Geolocation versus a Sunday afternoon.
So, sitting in a Panera on a Sunday afternoon has given me a bit of a thought that I want to run with for a few minutes here. I’m going to leave much of this thought beyond the break, but I think I’ve found the thesis—if you excuse the formal term—is that… with popular places like this, why do we need geolocation games or services like FourSquare?
Hear me out.
This particular Panera I frequent is pretty close to where I live, so odds are, I will see people that I know sampling the bakery whenever I show up here, right? We probably have something in common to talk about.
For instance, I see my high school senior year English teacher reading and grading essays with the trademark red Bic pen. I could—if I really wanted to—re-introduce myself to her and ask her how things are going at the high school and she could ask me what I have done with myself since high school… but I shouldn’t. She’s grading her students’ essays and if I remember anything from her course in high school, her notes on reports were pure gold (even if I nearly failed the class my senior year).
On many Sunday afternoons, I’m not the only one plugging away at some sort of report or writing on my laptop, but there are usually others with the same mind to get some sort of hobby or work done too. I could really go up to them and act like a douche leading off conversation with ‘I have over one thousand followers on Twitter, are you one of them?’—something I would never EVER IN OVER 9000 YEARS subject someone to in any serious manner—but we would have something in common with each other. That conversation could happen… but it probably won’t.
Why won’t these conversations happen? Could having some sort of service that everyone could check into have prompted a conversation when they see my name and picture in the list of current occupants?
Of course not. That would be an insane presumption to make.
If that’s the case, do I only check into FourSquare and/or EightBit for social media cred? Do I even need this sort of cred? (Whoa, hold on there. That’s another story altogether.)
As of late, I’m not particularly a social person. I really only go to events that might line up with work or some manner of interest. I play DnD. I play video games. I like to walk around the neighborhood where I live. I like to think I’m a pretty simple guy. There’s a few things that I enjoy and otherwise, I stay out of others’ way.

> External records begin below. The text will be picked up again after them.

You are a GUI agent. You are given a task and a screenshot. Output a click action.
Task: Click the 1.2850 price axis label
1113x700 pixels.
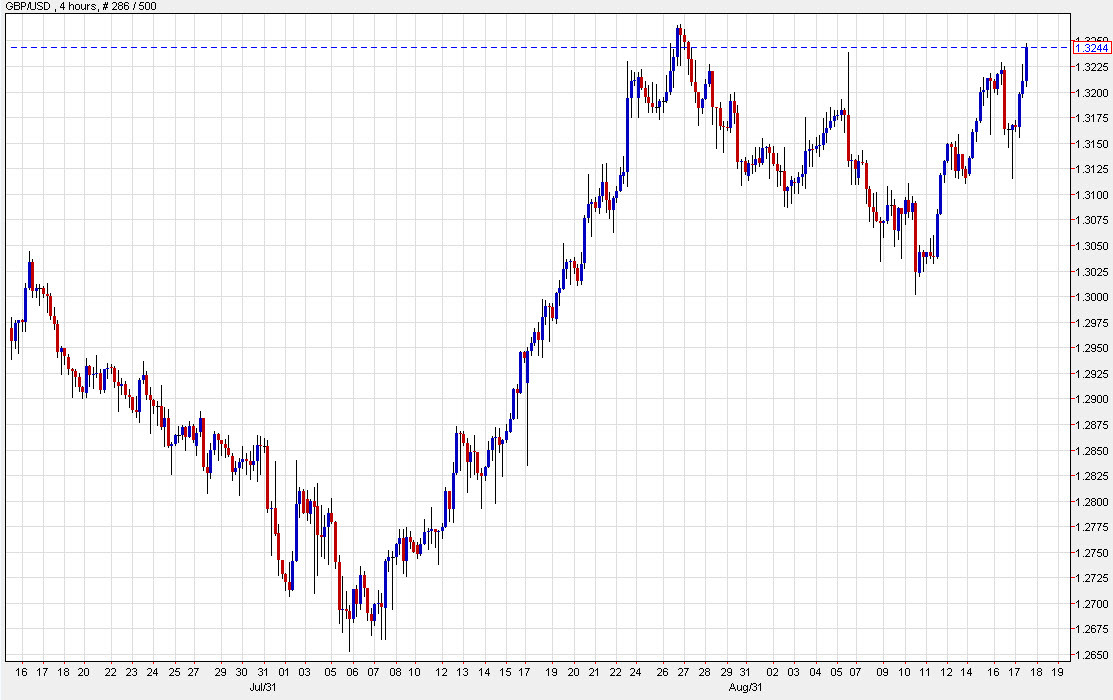1092,449
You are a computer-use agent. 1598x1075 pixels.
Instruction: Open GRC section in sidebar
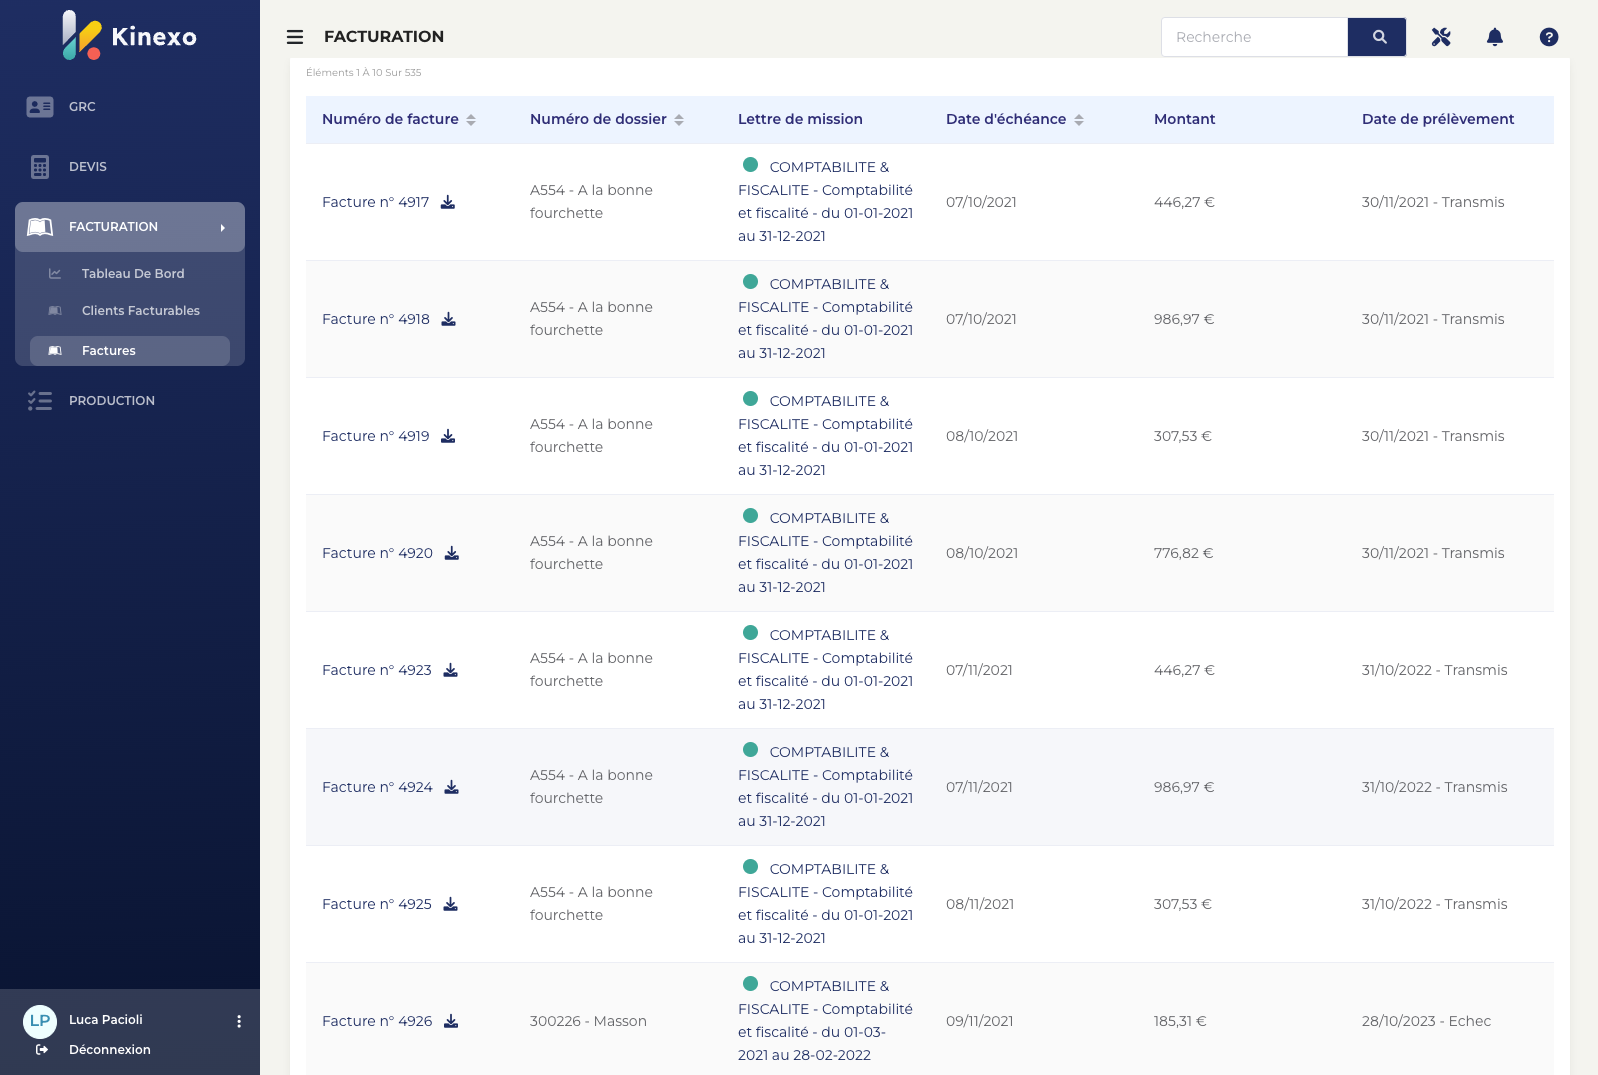click(x=82, y=107)
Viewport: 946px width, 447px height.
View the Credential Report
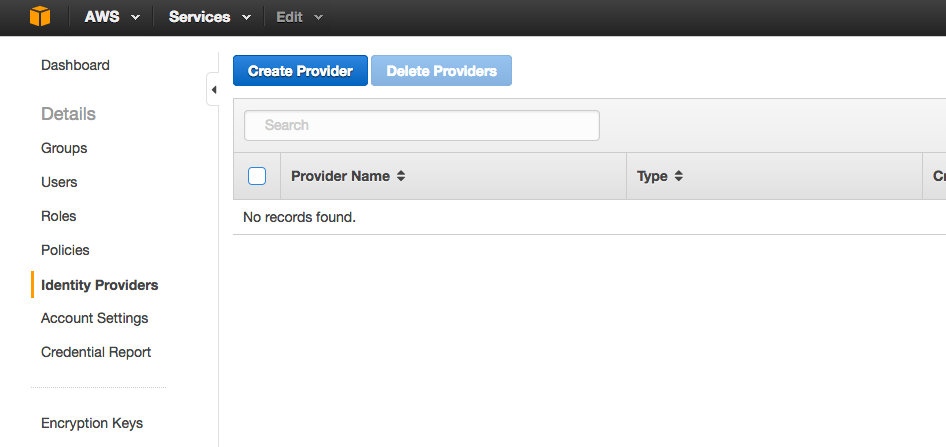pyautogui.click(x=96, y=352)
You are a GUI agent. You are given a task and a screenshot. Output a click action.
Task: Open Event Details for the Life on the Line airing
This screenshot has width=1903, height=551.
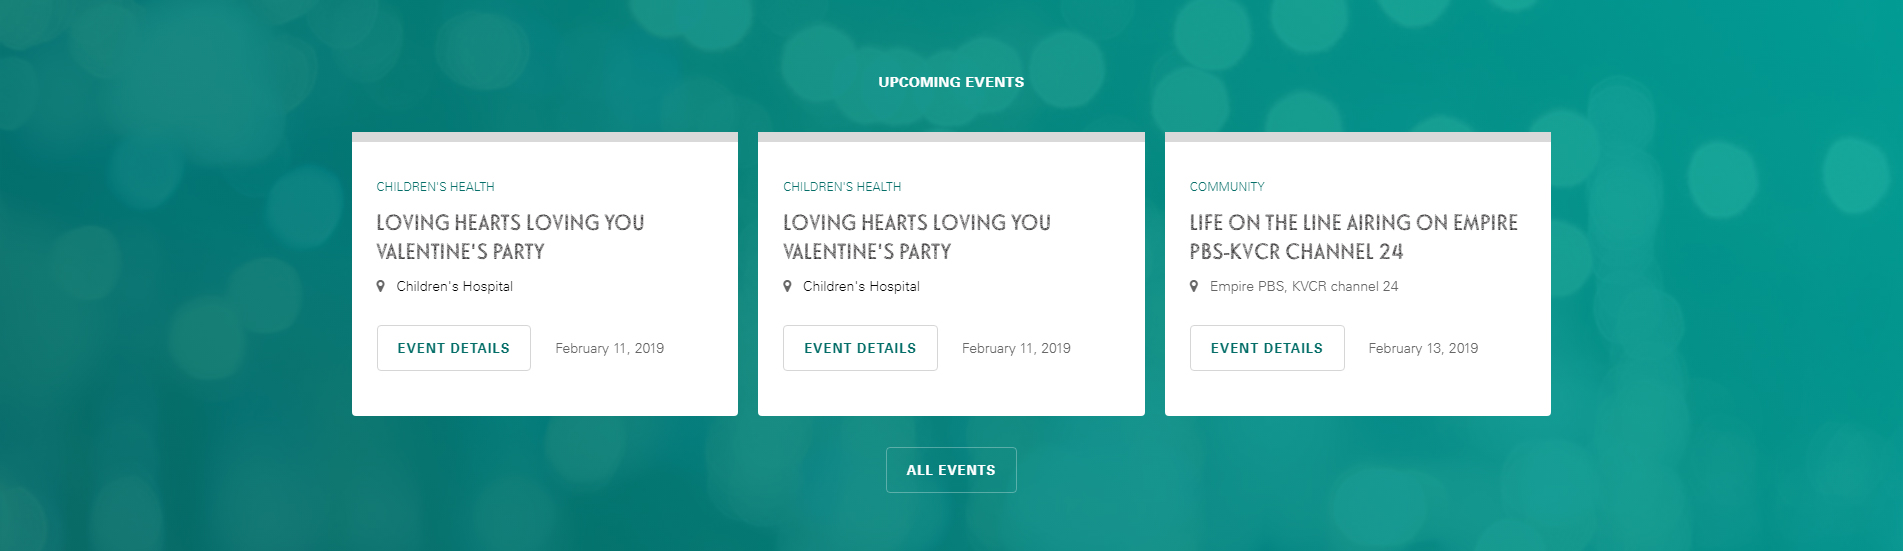coord(1267,348)
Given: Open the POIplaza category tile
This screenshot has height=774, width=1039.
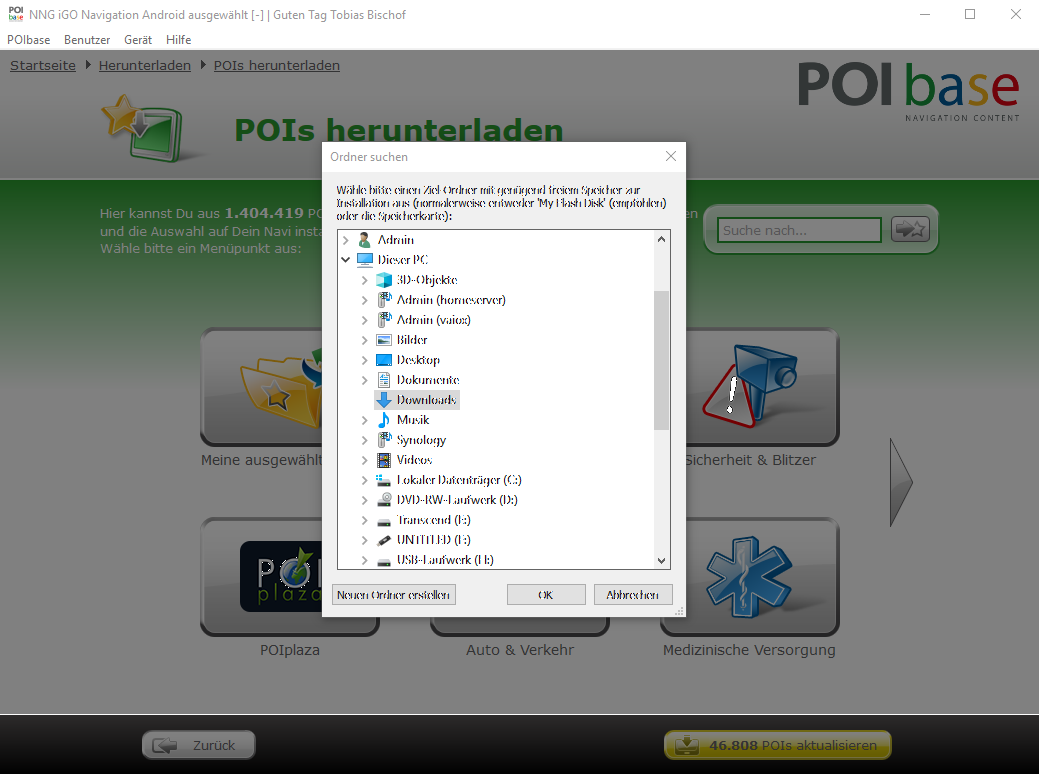Looking at the screenshot, I should coord(289,576).
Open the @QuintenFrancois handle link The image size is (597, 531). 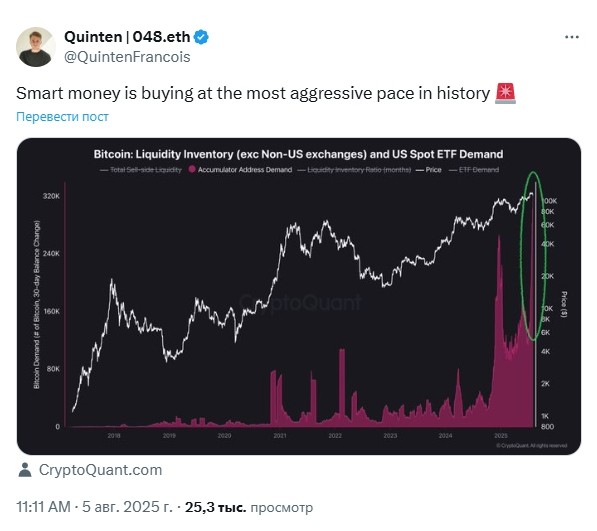point(127,57)
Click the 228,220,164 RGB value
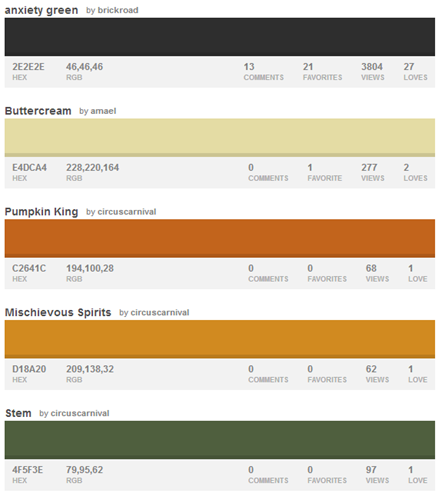The width and height of the screenshot is (442, 500). (x=92, y=168)
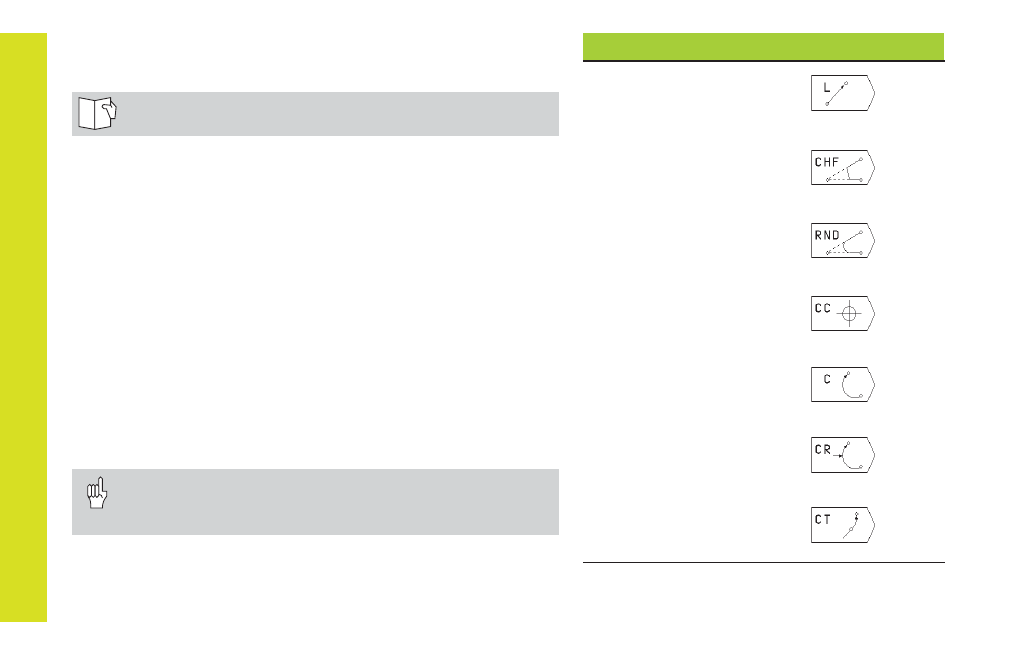Viewport: 1012px width, 655px height.
Task: Click the C circular path key
Action: coord(843,385)
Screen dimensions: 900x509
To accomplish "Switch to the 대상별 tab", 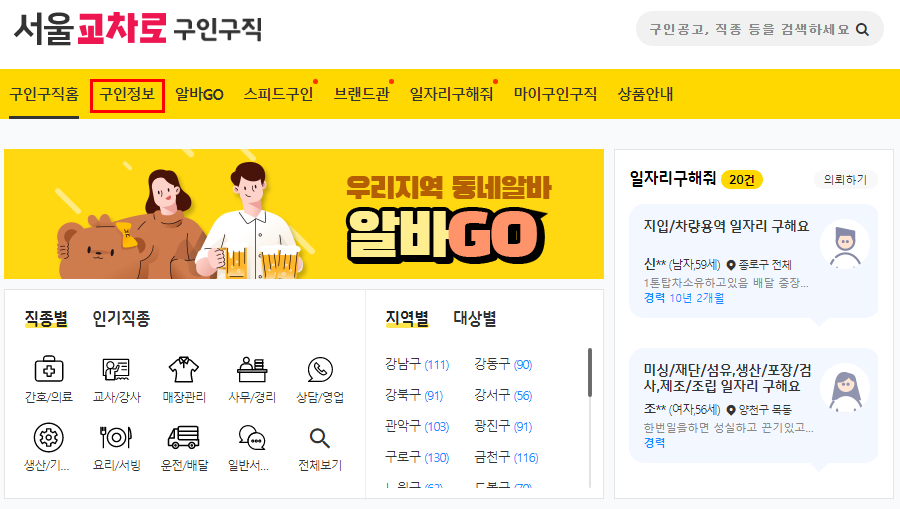I will [x=475, y=318].
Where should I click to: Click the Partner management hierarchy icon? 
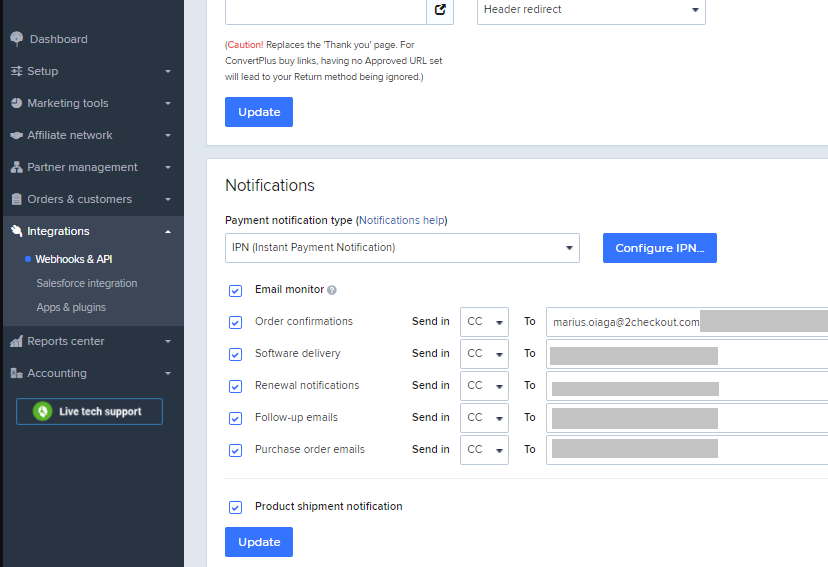click(x=16, y=167)
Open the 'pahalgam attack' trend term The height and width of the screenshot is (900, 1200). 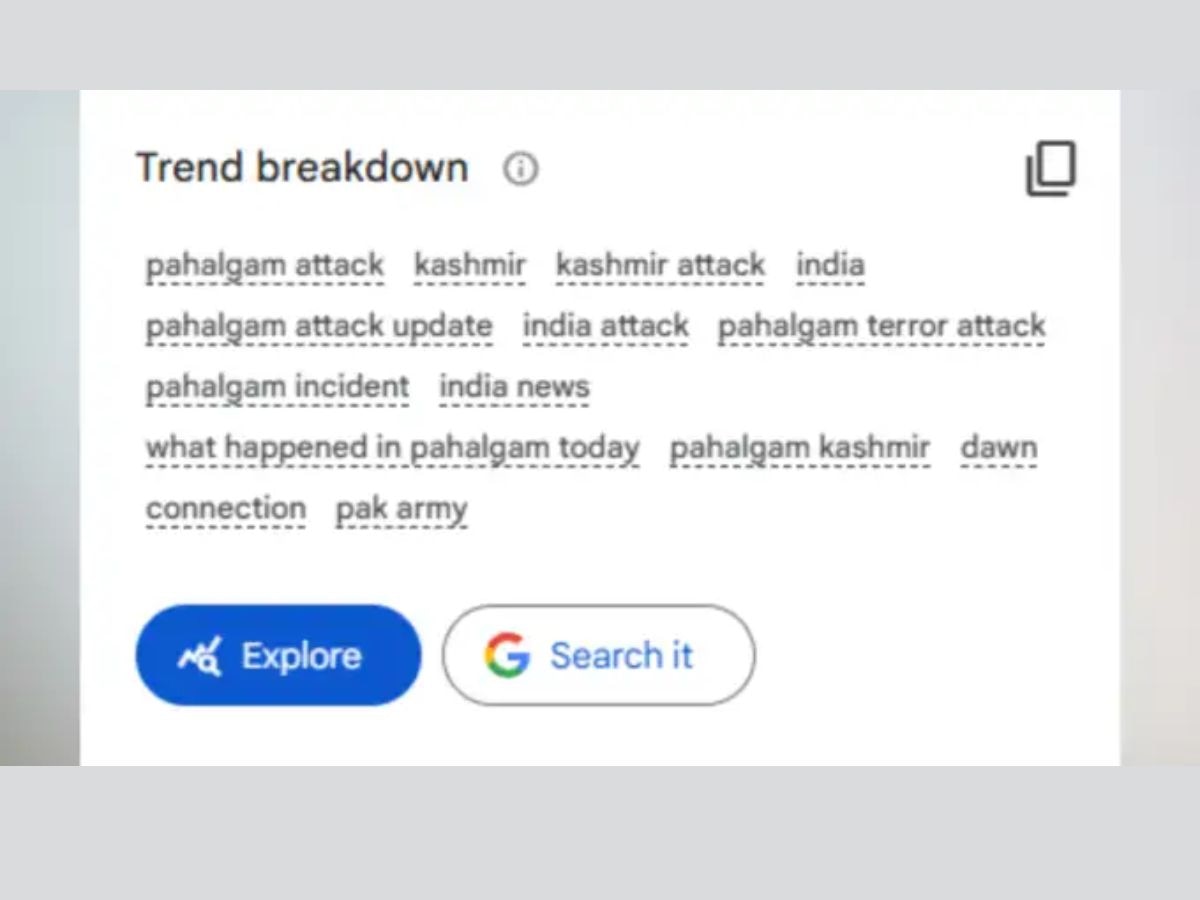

Does FourSquare try to change this? It seems lately that most social media services just want me to spend more money. That’s not a situation I’m particularly comfortable with. It’s beginning to rub me the wrong way.
I’ve never been a fan of services like Groupon or LivingSocial because they’re turning social media into a super self-promotion machine—especially Groupon with its affiliate program that anyone can sign up for. Giving people things that they want for less money, I’m all for, but is it really worth it when users of the service just think that they are riding the cool train into coolness when they tweet that they just picked up their LivingSocial deal for a restaurant that they visit once in a blue moon that gives them half price meals?
With that thought, what is the endgame for FourSqaure and like services? To get the end user to spend as much money as possible to attain numerous mayorships? To eventually pay to be able to access their friends’ locations without restriction? To be the user out of all their friends or within the entire city to have the most points through checkins every month?
People speak of the often downplayed syndrome labeled ‘checkin fatigue’ not because it’s the metaphorical wall that social media consumers hit eventually, but because they end up being one of the few remaining in their circle of friends still using a geolocation service with any sort of consistency after the service falls into the hands of the greedy and the over-self-promoters of the Internet.
Yeah, I might’ve seen a few people I’ve known earlier in life within the high school ring and more during my afternoon at Panera, but I don’t think that spontaneous-networking apps like Color or geolocation services like FourSquare would have connected me with any of them. I’m completely expecting to walk past the couple of classmates and former instructor without so much as a word.
Perhaps it’s because the situation combines two of the most jaded things that I can think of: social media stalking and memories of high school. Perhaps.
Then again, I was having a completely braindead afternoon until I had this thought.